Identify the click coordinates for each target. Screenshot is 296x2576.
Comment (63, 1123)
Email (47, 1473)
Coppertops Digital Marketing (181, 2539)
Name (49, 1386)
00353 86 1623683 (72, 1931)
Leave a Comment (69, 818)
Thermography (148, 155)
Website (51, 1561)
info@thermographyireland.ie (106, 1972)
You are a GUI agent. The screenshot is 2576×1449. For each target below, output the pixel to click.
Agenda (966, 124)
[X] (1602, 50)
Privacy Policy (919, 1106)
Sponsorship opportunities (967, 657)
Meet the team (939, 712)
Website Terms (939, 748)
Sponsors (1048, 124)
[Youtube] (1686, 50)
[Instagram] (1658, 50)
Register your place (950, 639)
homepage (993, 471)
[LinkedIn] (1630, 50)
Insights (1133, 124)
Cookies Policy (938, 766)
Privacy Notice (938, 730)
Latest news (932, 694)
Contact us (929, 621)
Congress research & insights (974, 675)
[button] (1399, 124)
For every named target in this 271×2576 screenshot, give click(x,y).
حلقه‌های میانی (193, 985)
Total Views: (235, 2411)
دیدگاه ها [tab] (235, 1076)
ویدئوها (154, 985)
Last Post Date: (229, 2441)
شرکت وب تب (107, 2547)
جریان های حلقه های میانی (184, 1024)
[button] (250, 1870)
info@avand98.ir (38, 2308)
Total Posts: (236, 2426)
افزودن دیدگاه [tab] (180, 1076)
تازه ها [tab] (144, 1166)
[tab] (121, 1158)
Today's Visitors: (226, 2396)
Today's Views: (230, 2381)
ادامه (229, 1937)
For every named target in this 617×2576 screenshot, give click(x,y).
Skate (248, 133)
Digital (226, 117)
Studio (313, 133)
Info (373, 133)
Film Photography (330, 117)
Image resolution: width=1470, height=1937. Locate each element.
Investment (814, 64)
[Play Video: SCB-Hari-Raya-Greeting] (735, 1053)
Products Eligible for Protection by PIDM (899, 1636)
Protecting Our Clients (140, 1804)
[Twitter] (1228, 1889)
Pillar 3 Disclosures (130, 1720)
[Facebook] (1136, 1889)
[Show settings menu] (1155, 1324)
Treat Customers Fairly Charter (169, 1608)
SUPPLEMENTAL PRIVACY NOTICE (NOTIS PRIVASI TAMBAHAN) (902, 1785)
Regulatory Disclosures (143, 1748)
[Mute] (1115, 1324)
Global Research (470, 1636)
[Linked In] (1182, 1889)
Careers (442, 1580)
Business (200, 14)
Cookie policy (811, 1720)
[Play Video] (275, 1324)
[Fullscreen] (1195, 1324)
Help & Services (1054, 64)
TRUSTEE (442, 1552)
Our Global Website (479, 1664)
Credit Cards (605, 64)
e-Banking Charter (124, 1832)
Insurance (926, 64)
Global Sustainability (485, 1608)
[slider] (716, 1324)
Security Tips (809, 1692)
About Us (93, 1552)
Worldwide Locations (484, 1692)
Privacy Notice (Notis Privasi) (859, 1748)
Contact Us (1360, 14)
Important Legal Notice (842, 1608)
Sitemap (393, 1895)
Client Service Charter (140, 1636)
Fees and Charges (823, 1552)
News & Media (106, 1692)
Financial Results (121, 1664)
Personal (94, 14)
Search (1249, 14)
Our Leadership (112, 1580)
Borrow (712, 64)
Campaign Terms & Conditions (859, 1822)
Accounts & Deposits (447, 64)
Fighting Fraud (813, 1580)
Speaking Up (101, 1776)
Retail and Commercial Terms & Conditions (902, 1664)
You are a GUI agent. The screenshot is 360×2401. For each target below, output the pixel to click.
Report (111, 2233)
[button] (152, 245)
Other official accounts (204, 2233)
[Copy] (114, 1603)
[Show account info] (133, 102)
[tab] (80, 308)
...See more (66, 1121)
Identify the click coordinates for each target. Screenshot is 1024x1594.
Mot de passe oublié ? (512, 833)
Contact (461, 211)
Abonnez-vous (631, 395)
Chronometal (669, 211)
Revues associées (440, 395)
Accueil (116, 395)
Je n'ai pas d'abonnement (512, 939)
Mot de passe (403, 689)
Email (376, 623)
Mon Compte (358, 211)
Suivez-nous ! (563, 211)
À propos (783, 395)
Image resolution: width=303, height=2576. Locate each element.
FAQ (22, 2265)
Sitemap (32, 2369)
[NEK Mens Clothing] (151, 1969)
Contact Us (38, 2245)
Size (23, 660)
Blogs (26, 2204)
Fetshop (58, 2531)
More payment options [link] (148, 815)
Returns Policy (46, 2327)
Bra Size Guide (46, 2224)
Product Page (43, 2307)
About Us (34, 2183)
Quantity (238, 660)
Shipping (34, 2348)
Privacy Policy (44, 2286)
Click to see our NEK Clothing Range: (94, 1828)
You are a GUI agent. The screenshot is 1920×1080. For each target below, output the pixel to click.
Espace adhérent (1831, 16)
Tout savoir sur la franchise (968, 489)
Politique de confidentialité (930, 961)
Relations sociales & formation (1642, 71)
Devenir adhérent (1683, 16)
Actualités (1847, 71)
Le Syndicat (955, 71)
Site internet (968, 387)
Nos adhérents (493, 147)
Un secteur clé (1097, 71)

------------

REQUIRED ACTION | Write out every entry above, word for word.

EXERCISE RESULT |
Identify the click coordinates for each target. Screenshot is 296x2576.
Comment (63, 1123)
Email (47, 1473)
Coppertops Digital Marketing (181, 2539)
Name (49, 1386)
00353 86 1623683 (72, 1931)
Leave a Comment (69, 818)
Thermography (148, 155)
Website (51, 1561)
info@thermographyireland.ie (106, 1972)
You are a GUI agent. The screenshot is 2576×1449. For each target below, output the pixel to click.
Agenda (966, 124)
[X] (1602, 50)
Privacy Policy (919, 1106)
Sponsorship opportunities (967, 657)
Meet the team (939, 712)
Website Terms (939, 748)
Sponsors (1048, 124)
[Youtube] (1686, 50)
[Instagram] (1658, 50)
Register your place (950, 639)
homepage (993, 471)
[LinkedIn] (1630, 50)
Insights (1133, 124)
Cookies Policy (938, 766)
Privacy Notice (938, 730)
Latest news (932, 694)
Contact us (929, 621)
Congress research & insights (974, 675)
[button] (1399, 124)
For every named target in this 271×2576 screenshot, give click(x,y).
حلقه‌های میانی (193, 985)
Total Views: (235, 2411)
دیدگاه ها [tab] (235, 1076)
ویدئوها (154, 985)
Last Post Date: (229, 2441)
شرکت وب تب (107, 2547)
جریان های حلقه های میانی (184, 1024)
[button] (250, 1870)
info@avand98.ir (38, 2308)
Total Posts: (236, 2426)
افزودن دیدگاه [tab] (180, 1076)
تازه ها [tab] (144, 1166)
[tab] (121, 1158)
Today's Visitors: (226, 2396)
Today's Views: (230, 2381)
ادامه (229, 1937)
For every named target in this 617×2576 screenshot, give click(x,y).
Skate (248, 133)
Digital (226, 117)
Studio (313, 133)
Info (373, 133)
Film Photography (330, 117)
Image resolution: width=1470, height=1937. Locate each element.
Investment (814, 64)
[Play Video: SCB-Hari-Raya-Greeting] (735, 1053)
Products Eligible for Protection by PIDM (899, 1636)
Protecting Our Clients (140, 1804)
[Twitter] (1228, 1889)
Pillar 3 Disclosures (130, 1720)
[Facebook] (1136, 1889)
[Show settings menu] (1155, 1324)
Treat Customers Fairly Charter (169, 1608)
SUPPLEMENTAL PRIVACY NOTICE (NOTIS PRIVASI TAMBAHAN) (902, 1785)
Regulatory Disclosures (143, 1748)
[Mute] (1115, 1324)
Global Research (470, 1636)
[Linked In] (1182, 1889)
Careers (442, 1580)
Business (200, 14)
Cookie policy (811, 1720)
[Play Video] (275, 1324)
[Fullscreen] (1195, 1324)
Help & Services (1054, 64)
TRUSTEE (442, 1552)
Our Global Website (479, 1664)
Credit Cards (605, 64)
e-Banking Charter (124, 1832)
Insurance (926, 64)
Global Sustainability (485, 1608)
[slider] (716, 1324)
Security Tips (809, 1692)
About Us (93, 1552)
Worldwide Locations (484, 1692)
Privacy Notice (Notis Privasi) (859, 1748)
Contact Us (1360, 14)
Important Legal Notice (842, 1608)
Sitemap (393, 1895)
Client Service Charter (140, 1636)
Fees and Charges (823, 1552)
News & Media (106, 1692)
Financial Results (121, 1664)
Personal (94, 14)
Search (1249, 14)
Our Leadership (112, 1580)
Borrow (712, 64)
Campaign Terms & Conditions (859, 1822)
Accounts & Deposits (447, 64)
Fighting Fraud (813, 1580)
Speaking Up (101, 1776)
Retail and Commercial Terms & Conditions (902, 1664)
You are a GUI agent. The screenshot is 360×2401. For each target below, output the pixel to click.
Report (111, 2233)
[button] (152, 245)
Other official accounts (204, 2233)
[Copy] (114, 1603)
[Show account info] (133, 102)
[tab] (80, 308)
...See more (66, 1121)
Identify the click coordinates for each target. Screenshot is 1024x1594.
Mot de passe oublié ? (512, 833)
Contact (461, 211)
Abonnez-vous (631, 395)
Chronometal (669, 211)
Revues associées (440, 395)
Accueil (116, 395)
Je n'ai pas d'abonnement (512, 939)
Mot de passe (403, 689)
Email (376, 623)
Mon Compte (358, 211)
Suivez-nous ! (563, 211)
À propos (783, 395)
Image resolution: width=303, height=2576. Locate each element.
FAQ (22, 2265)
Sitemap (32, 2369)
[NEK Mens Clothing] (151, 1969)
Contact Us (38, 2245)
Size (23, 660)
Blogs (26, 2204)
Fetshop (58, 2531)
More payment options [link] (148, 815)
Returns Policy (46, 2327)
Bra Size Guide (46, 2224)
Product Page (43, 2307)
About Us (34, 2183)
Quantity (238, 660)
Shipping (34, 2348)
Privacy Policy (44, 2286)
Click to see our NEK Clothing Range: (94, 1828)
You are a GUI agent. The screenshot is 1920×1080. For each target below, output the pixel to click.
Espace adhérent (1831, 16)
Tout savoir sur la franchise (968, 489)
Politique de confidentialité (930, 961)
Relations sociales & formation (1642, 71)
Devenir adhérent (1683, 16)
Actualités (1847, 71)
Le Syndicat (955, 71)
Site internet (968, 387)
Nos adhérents (493, 147)
Un secteur clé (1097, 71)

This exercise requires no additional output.